§ Data for analysis
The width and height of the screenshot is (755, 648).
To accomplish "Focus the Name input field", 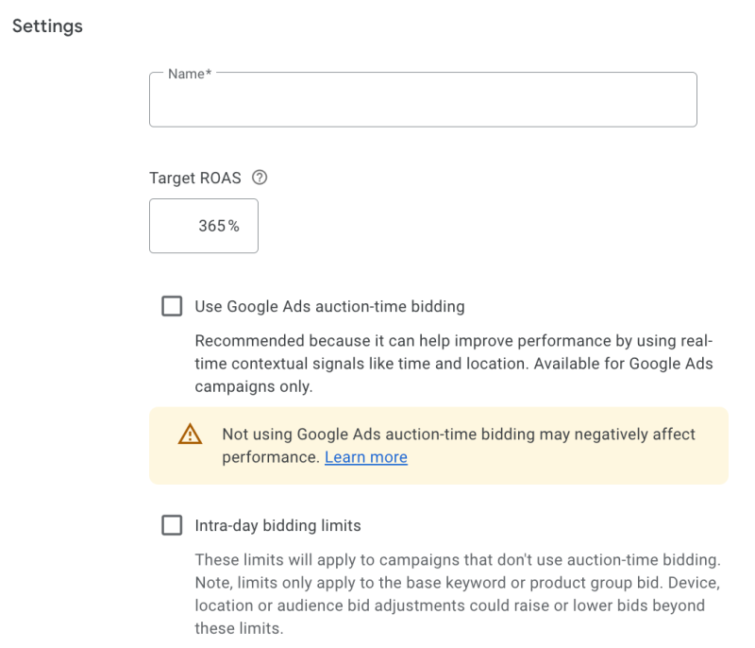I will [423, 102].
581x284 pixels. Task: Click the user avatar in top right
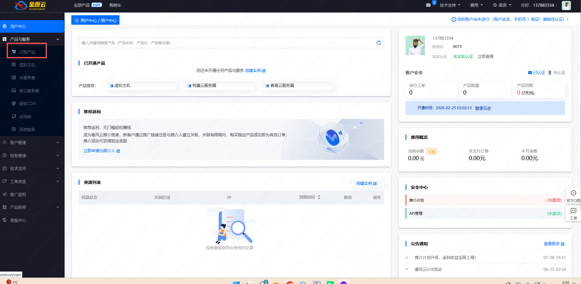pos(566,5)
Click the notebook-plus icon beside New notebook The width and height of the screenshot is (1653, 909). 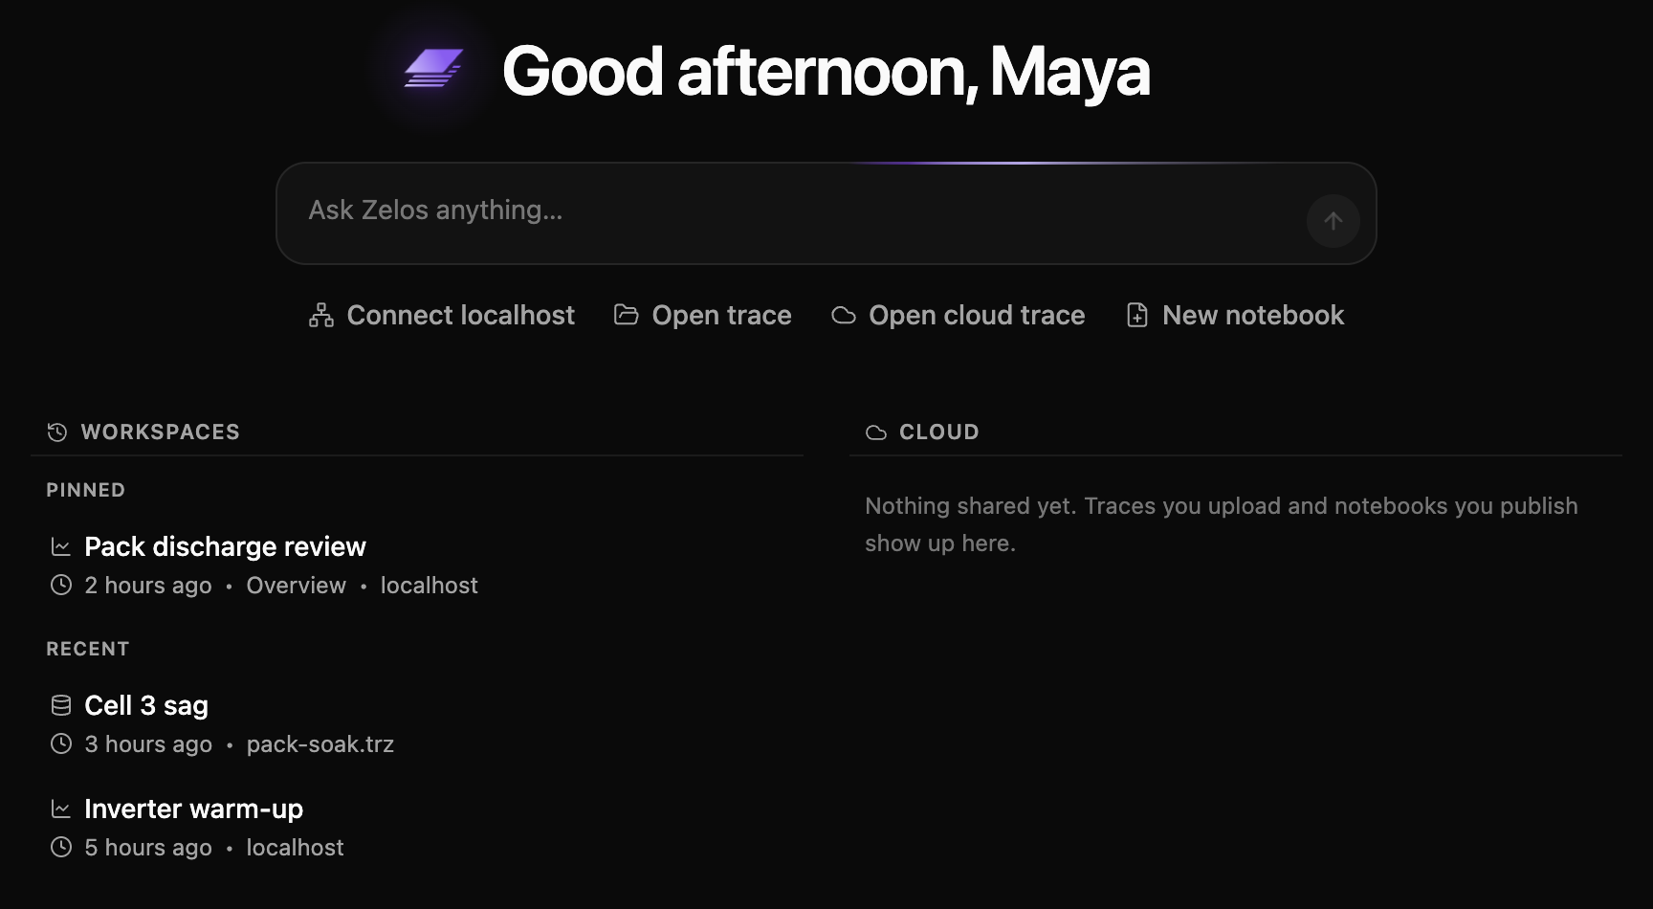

§ Problem requirements
With the pictures left out, copy exactly the lines from the one containing "581x284 pixels. Task: Click" through the last line of the data.

§ Result for this task
581x284 pixels. Task: Click the user avatar in top right
pos(566,5)
Click the notebook-plus icon beside New notebook The width and height of the screenshot is (1653, 909). 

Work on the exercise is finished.